Paul Miller
2012-Apr-23 16:10 UTC
[R] Selecting columns whose names contain "mutated" except when they also contain "non" or "un"
Hello All, Started out awhile ago trying to select columns in a dataframe whose names contain some variation of the word "mutant" using code like: names(KRASyn)[grep("muta", names(KRASyn))] The idea then would be to add together the various columns using code like: KRASyn$Mutant_comb <- rowSums(KRASyn[grep("muta", names(KRASyn))]) What I discovered though, is that this selects columns like "nonmutated" and "unmutated" as well as columns like "mutated", "mutation", and "mutational". So I'd like to know how to select columns that have some variation of the word "mutant" without the "non" or the "un". I've been looking around for an example of how to do that but haven't found anything yet. Can anyone show me how to select the columns I need?
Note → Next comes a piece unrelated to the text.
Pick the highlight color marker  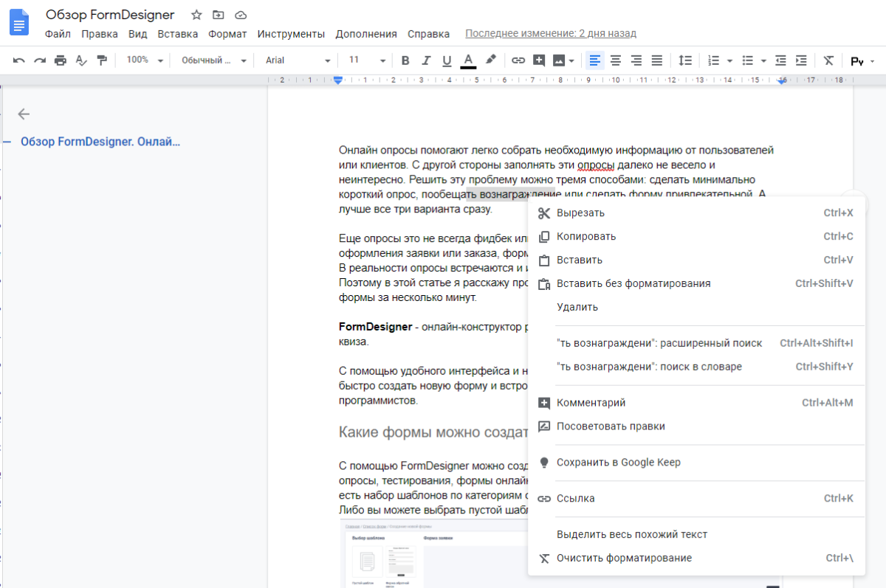[x=490, y=60]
Thanks, Paul
David Winsemius
2012-Apr-23 16:16 UTC
[R] Selecting columns whose names contain "mutated" except when they also contain "non" or "un"
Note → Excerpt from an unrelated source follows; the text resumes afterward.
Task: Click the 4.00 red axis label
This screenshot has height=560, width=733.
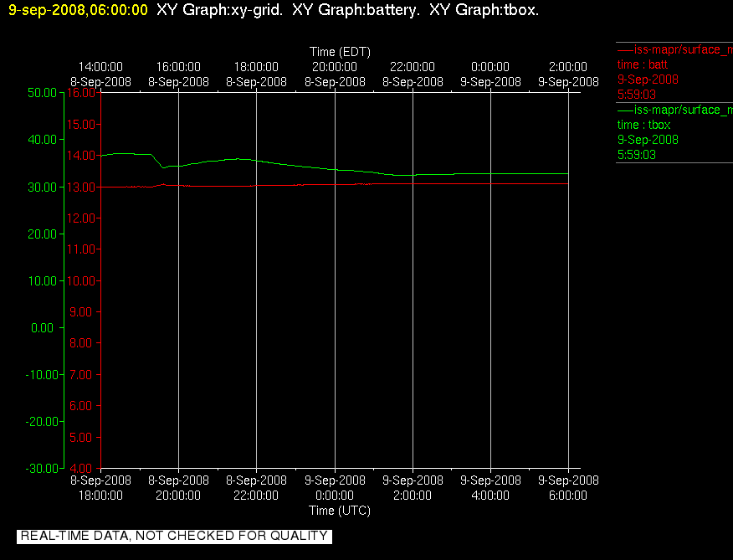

On Apr 23, 2012, at 12:10 PM, Paul Miller wrote:> Hello All, > > Started out awhile ago trying to select columns in a dataframe whose > names contain some variation of the word "mutant" using code like: > > names(KRASyn)[grep("muta", names(KRASyn))] > > The idea then would be to add together the various columns using > code like: > > KRASyn$Mutant_comb <- rowSums(KRASyn[grep("muta", names(KRASyn))]) > > What I discovered though, is that this selects columns like > "nonmutated" and "unmutated" as well as columns like "mutated", > "mutation", and "mutational". > > So I'd like to know how to select columns that have some variation > of the word "mutant" without the "non" or the "un". I've been > looking around for an example of how to do that but haven't found > anything yet. > > Can anyone show me how to select the columns I need?If you want only columns whose names _begin_ with "muta" then add the "^" character at the beginning of your pattern: names(KRASyn)[grep("^muta", names(KRASyn))] (This should be explained on the ?regex page.) -- David Winsemius, MD West Hartford, CT
Bert Gunter
2012-Apr-23 17:01 UTC
[R] Selecting columns whose names contain "mutated" except when they also contain "non" or "un"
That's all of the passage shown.